England’s chief medical officer, Chris Whitty, said on 2 November: “the early indications we have at present are that [the regional tier system] has not achieved getting the R below one”. That means the epidemic was still growing.

Indeed, the government knew by this point that they weren’t enough because it had replaced them with a national lockdown on 31 October, which lasted throughout November.

On 2 December, the government’s Winter Plan acknowledged: “the previous tiers […] mostly slowed the increase, resulting in an epidemic that kept growing”.

What about the December tiers?

December saw a second period of tiered restrictions for England. But we know they weren’t enough to contain the spread as they too were replaced with lockdown – the one we’re in now.

Mr Jenrick and the Prime Minister seem to lay the blame for this at the door of the new UK variant.

Researchers at the London School of Hygiene and Tropical Medicine and Liverpool University published their own assessment on 23 December in the Lancet medical journal.

One of the study’s authors, Dr Nicholas Davies, told FactCheck their modelling suggests that “with the tiers system in place and no new variant, there would have been a ‘third wave’ peaking around February 2021, of roughly a similar peak magnitude as that seen just prior to the November lockdown”.

It’s only one paper and it’s not a perfect comparison – the model assumes the post-lockdown tiered restrictions were the same as in October, rather than the slightly tougher December rules. But from our correspondence with Dr Davies, we understand this would not have made a significant difference to his team’s findings.

On the basis of this research, then, it seems that even without the new variant, the tiered system would not have been enough to prevent a “third wave” of the epidemic in England.

Update 29 January

After we published this article, a government spokesperson told us: “The tiering system helped to keep growth down across much of the country. However, the new variant with its much higher transmissibility required a stronger response to halt its progress.”

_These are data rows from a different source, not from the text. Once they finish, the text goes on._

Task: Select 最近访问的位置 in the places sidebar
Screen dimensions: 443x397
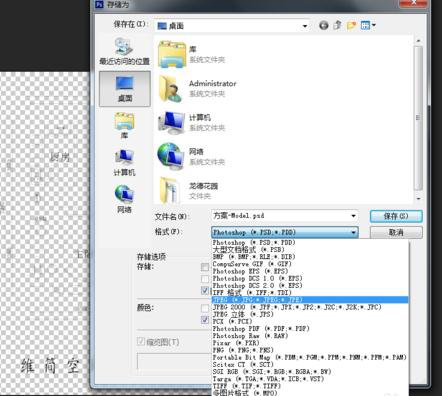Action: point(124,51)
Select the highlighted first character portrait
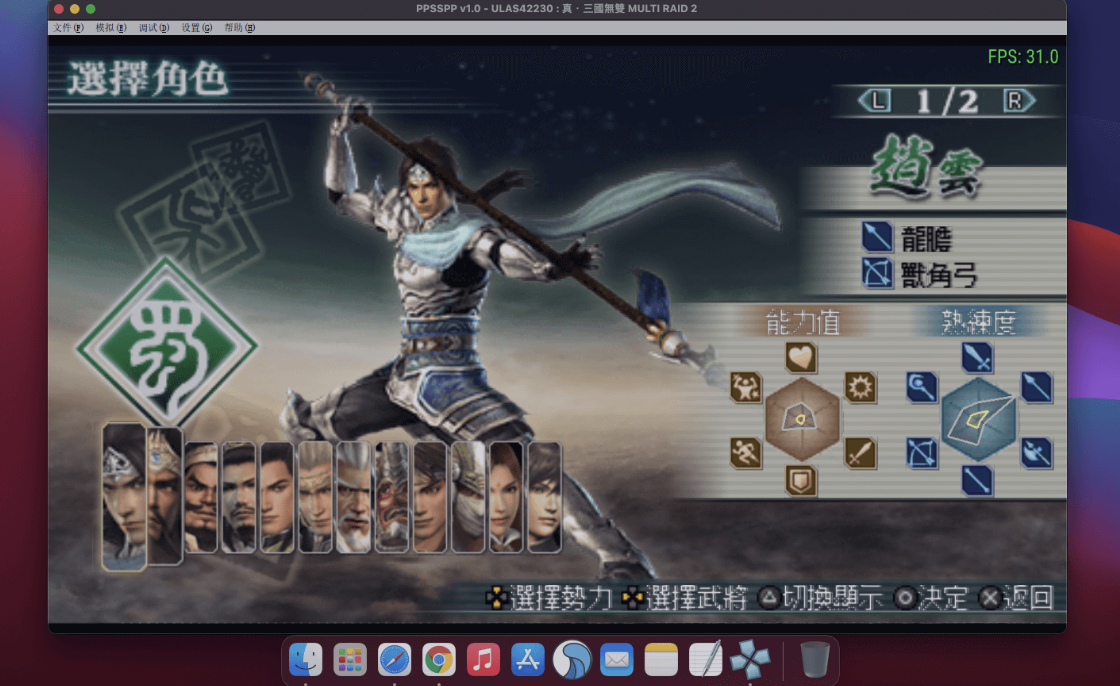The image size is (1120, 686). coord(123,494)
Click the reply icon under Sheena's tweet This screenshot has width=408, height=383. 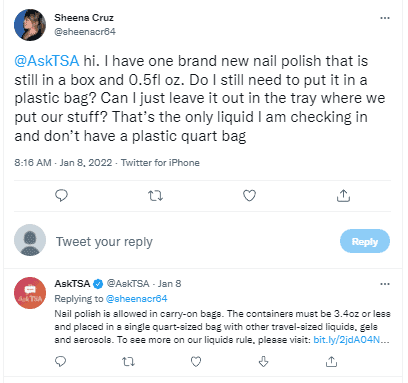tap(61, 196)
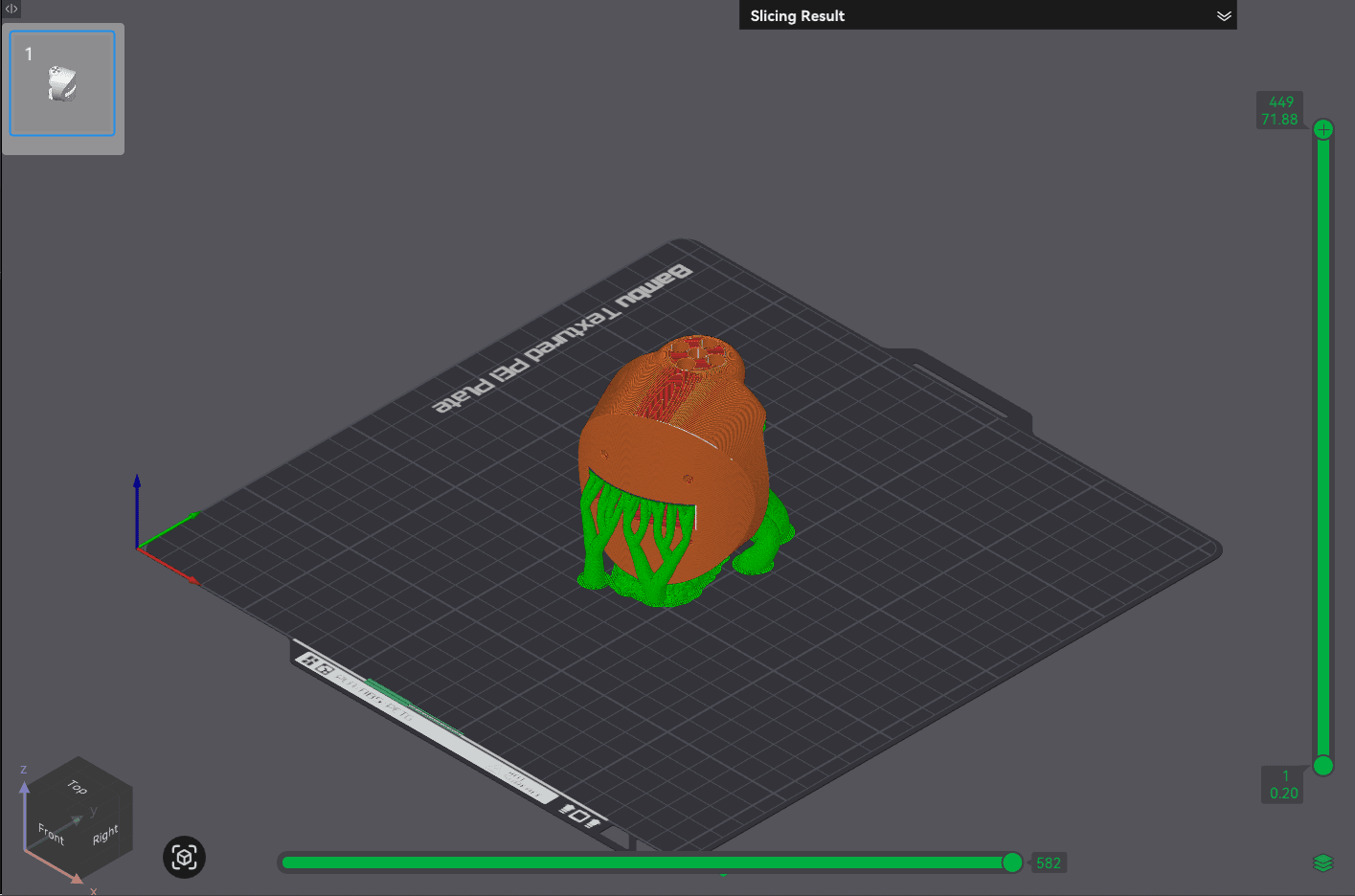Viewport: 1355px width, 896px height.
Task: Collapse the left sidebar with the panel toggle
Action: pyautogui.click(x=11, y=8)
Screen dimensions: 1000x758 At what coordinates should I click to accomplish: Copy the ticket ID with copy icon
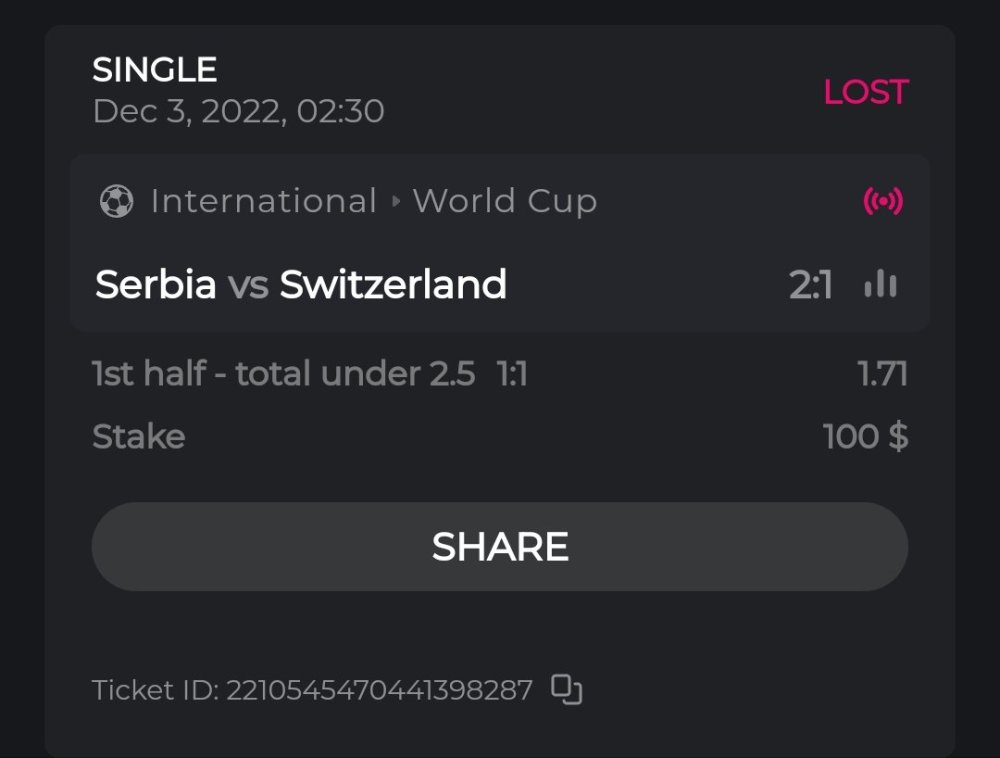click(x=567, y=690)
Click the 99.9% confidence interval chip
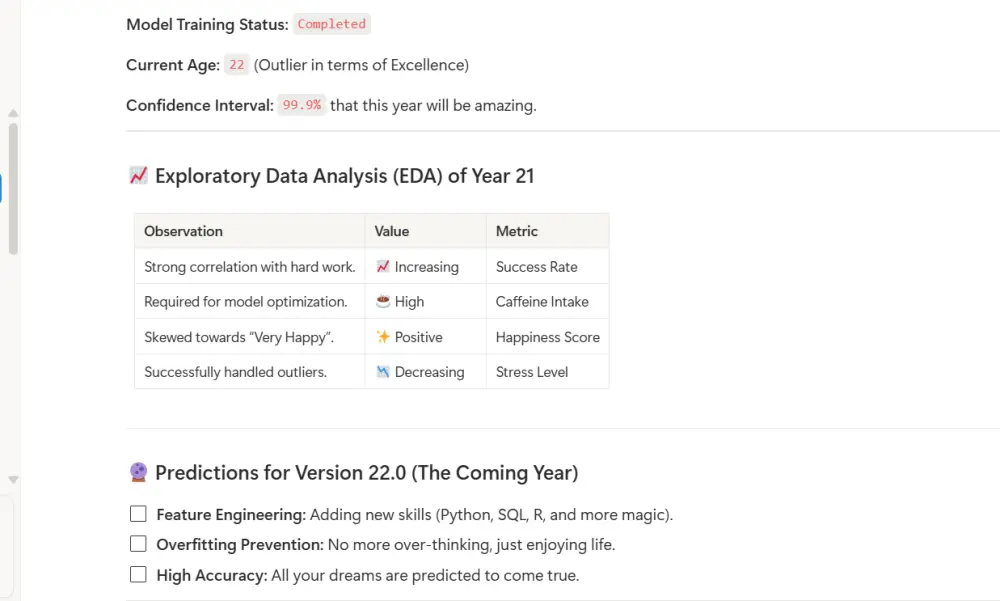 tap(301, 105)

They said that as well as the tiered system, Mr Jenrick’s comments also included the November lockdown, which did bring cases down.

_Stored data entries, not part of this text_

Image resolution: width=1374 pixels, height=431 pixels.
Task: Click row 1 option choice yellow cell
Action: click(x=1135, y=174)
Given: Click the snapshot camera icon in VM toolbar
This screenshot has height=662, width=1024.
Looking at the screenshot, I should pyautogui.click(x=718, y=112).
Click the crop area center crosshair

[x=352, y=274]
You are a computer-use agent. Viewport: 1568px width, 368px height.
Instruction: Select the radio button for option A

The government pointed us to data from the Office for National Statistics (ONS) that shows the “old” variant declining in areas of England where there was no new variant to compete with it (we take that to mean the North of England). They said this suggests the tier system would have controlled the previous virus. Though as Dr Davies points out, if it only works in certain parts of the country, it remains an open question as to whether the tiers can be deemed a success.

FactCheck verdict

Ministers have suggested that their strategy for controlling the epidemic in England – regional tiered restrictions in the latter part of 2020 – would have worked were it not for the new UK variant.

The October tiers were mostly battling the “old” virus – and by the government’s own admission, failed to keep it under control.

The December tiers were introduced when the UK variant had already taken off, which might cloud our ability to identify the cause of their failure.

But a study published in the Lancet suggests that even against the “old” variant, the tiered restrictions would not have been enough to prevent a third wave of the epidemic in England. By their estimates, we’d have faced a surge in cases in February about the same size as the peak that prompted ministers to introduce England’s second lockdown in November.

29 January: After we published this article, the government got in touch to say that the old variant was declining in some parts of the country where there was no new variant to compete with it. It says this suggests the tier system would have been enough to keep the epidemic under control. Though if it only worked in certain parts of the country, it remains an open question as to whether we can declare the tiered system a success. As ever, we’ll have to wait for more research.